Thursday, February 09, 2012

Previews: The Salt of Life and We Need to Talk About Kevin

Super Bowl Sunday for me started and ended with previews - We Need to Talk About Kevin has opened in some places, but not Boston, while The Salt of Life is apparently another month away from even limited release.

Both of them have their premises pretty much out there for anyone looking, although I tried to avoid them. In Kevin's case, it's kind of silly, especially since one of the main points in my review is that director Lynn Ramsay makes a concerted effort to avoid things that frame it as a suspense picture. But for Salt... Well, I just don't like the description that's being used for it, which focuses on Gianni being "invisible to women". That's there, to an extent, andin some ways I think Di Gregorio tried to make the movie about that, but, well...

Gianni e le donne (The Salt of Life)

* * ¾ (out of four)
Seen 5 February 2012 in Coolidge Corner Theatre #2 (Talk Cinema, 35mm)

The Salt of Life is the title given to this movie for it's American release; the actual title translates to "Gianni and the Women", which is kind of literal but less pretentious, which might have been preferable. "The Salt of Life" implies that some sort of wisdom or philosophy will be imparted, but in reality, the audience must settle for a few decent anecdotes.
-.-.-
■ Your tasks:
**A.** Please set down the part of the film review that opens with the words containing "Super Bowl Sunday" and closes with "even limited release.", keeping every word unchanged.
**B.** List every full film title that appears in the film review, counting the original-language title and its English translation as separate entries.
The data that follows has no connection to the film review.

■ Supplied entries:
-.-.-
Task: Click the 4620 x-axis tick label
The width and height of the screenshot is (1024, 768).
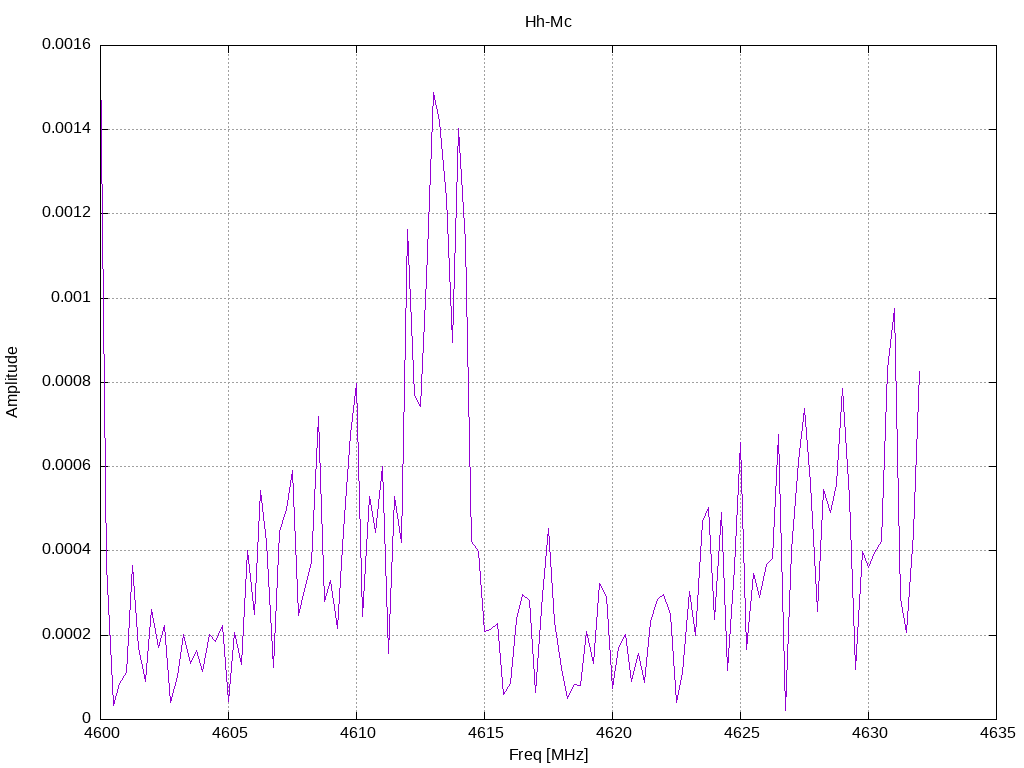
-.-.-
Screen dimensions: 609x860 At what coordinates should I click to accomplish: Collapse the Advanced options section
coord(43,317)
-.-.-
■ Solved tasks:
**A.**
Super Bowl Sunday for me started and ended with previews - We Need to Talk About Kevin has opened in some places, but not Boston, while The Salt of Life is apparently another month away from even limited release.

**B.**
We Need to Talk About Kevin
The Salt of Life
Gianni e le donne
Gianni and the Women